01 May 2007

What's in a name?

RoseIf a rose by any other name would still smell as sweet, what would Shakespeare have made of roses with no smell at all? If the smell is the thing, then why not just call Turkish Delight "Rose". Does "rosey cheeks" refer to the way someone smells? The relationship of words to things is one of the most fascinating philosophical problems. Most people take up one of two extreme positions on this subject: firstly that names are natural to their object, and secondly that names are entirely conventional, the latter being the most common way of thinking about it at present. Plato explored both sides of the debate in his Cratylus dialogue but typically did not commit to either view. What follows is an attempt at a Buddhist perspective on the problem, heavily informed by the writing of George Lakoff.*

There is a fundamental error which has persisted almost throughout the history of thinking about this problem. The assumption has always been that there is a one to one relationship between a word and the thing it names, and that the 'things' are unitary. So dog is one 'thing' and rose is another 'thing', and the ideal language, a dream of scholars both biblical and secular, would have only one word for each thing. The things are assumed to be unitary for the purposes of naming, even though we know them to be a collection of attributes. All of this multiplicity of reference and meaning seems untidy somehow.

If, the argument goes, there was a natural relationship between words and things, then everyone would use the same word for a thing. Therefore because different languages use different names for things, there is no natural relationship - words are arbitrary. This is the current paradigm for thinking about the relationship between words and things. The hypothesis is made only slightly more sophisticated by an acknowledgement that our choice of words is not entirely free, but constrained by 'socially agreed rules' such as the phonetic pallet of a language. However this holds only if we first make the assumption that the thing being named is unitary and that it is viewed identically by everyone everywhere. Simple observation should be enough to tell us that things are not unitary they are complex, nor are people always agreed on what they perceive. And yet on this assumption rests most of contemporary linguistics!

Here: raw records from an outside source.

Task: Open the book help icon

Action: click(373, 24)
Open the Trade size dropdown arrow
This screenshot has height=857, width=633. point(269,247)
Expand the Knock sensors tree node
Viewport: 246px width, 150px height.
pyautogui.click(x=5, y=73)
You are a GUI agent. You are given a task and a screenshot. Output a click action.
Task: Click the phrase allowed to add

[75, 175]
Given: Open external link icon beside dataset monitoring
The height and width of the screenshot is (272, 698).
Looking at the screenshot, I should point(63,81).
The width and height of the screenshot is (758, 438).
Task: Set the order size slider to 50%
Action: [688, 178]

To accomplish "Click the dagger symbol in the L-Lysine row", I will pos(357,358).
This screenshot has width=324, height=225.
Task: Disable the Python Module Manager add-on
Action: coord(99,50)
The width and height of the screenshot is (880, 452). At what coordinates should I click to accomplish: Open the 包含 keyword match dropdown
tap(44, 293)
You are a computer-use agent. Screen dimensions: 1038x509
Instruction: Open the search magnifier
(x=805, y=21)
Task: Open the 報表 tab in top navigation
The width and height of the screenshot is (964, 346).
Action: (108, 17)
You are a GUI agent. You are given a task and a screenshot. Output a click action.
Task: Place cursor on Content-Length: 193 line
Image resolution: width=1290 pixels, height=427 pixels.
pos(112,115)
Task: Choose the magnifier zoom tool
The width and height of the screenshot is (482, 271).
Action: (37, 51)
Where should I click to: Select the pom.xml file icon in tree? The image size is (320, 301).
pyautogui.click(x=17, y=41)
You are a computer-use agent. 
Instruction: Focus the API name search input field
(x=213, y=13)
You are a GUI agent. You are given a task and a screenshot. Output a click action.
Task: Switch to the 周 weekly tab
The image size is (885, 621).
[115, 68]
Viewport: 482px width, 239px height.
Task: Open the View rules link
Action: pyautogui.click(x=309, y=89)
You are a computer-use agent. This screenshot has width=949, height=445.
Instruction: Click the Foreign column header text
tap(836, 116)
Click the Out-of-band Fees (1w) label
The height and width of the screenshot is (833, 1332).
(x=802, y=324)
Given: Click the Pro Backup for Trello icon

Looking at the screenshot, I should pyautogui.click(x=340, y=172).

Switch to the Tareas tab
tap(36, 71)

Within any category of object there is a great deal of variation. A great-dane is a dog, as is a poodle or a corgi. But these creatures are really quite different in some ways as well. George Lakoff tells us that they fit the category dog because of their shared features, but that some will seem more typically like a dog to us, and some less. He refers to these typical category members as protoypes. This is crucial. When I say 'dog' I may have a different beast in mind than when you say 'dog', especially if we come from different cultures. Often we are quite atuned to such subtle differences. We have quite a few words in English: dog, canine, mutt, cur, hound, mongrel, spaniel, tyke, bitch, pup, pooch, 'man's best friend', plus as many as 200 breeds. And we probably know when each word fits. Sometimes I might even, if only ironically, dispute that the animal in question is a member of the category: "call that a dog?". Think about how we use dog in metaphors as refering to a subordinate position, or loyalty, or persistence, or a keen sense of smell. As well there are many ways to see a dog: as a working dog, a hunting dog, a lap dog, a guard dog, a circus dog, a food item, etc. We may change the word we use for the dog depending on whether the dog has shit on our carpet or not! "Dog" is not a simple unitary concept- it is, as we Buddhists say, compounded and has a subjective component. But because we have a tendency to focus unconsciously on prototypes, we come to believe that a dog is a dog is a dog.

If we have different images of the archetypal dog, and if perhaps we interact differently with dogs, and we actually do have a number of words to suit the occasion, then it makes perfect sense that someone from a another culture uses a different word to the one I use. This needn't lead to the conclusion that words are arbitrary, only to the conclusion that the relationship between words and things is complex, because we and things are complex.

What I'm arguing for is a more nuanced view of words, things, and the relationships between them - for a middle way. A Buddhist theory of naming, on the grounds of observation, must refuse to see things as either determined or random, these are extremes. Equally it would not see the complex as simple. It would refute the notion of "dogness" - an essence possessed by all dogs upon which the name hangs. Such an essence cannot be found. I've mainly address the question from the point of view of debunking the 'arbitrary' argument. Sometime I'd like to look at the other side of the equation - the 'naturalness argument.

Would it really have mattered if Juliet was a Montague? Well probably not, but it might have mattered if she had been a dog! Is this stuff important? Well I believe that the way we use words tells us a lot about the working of the mind, and to a Buddhist there is no more important subject!

* My thoughts on this are influenced in particular by:
George Lakoff (1987). Women, Fire and Dangerous Things. Uni of Chicago Press
George Lakoff and Mark Johnson (1980). Metaphors We Live By.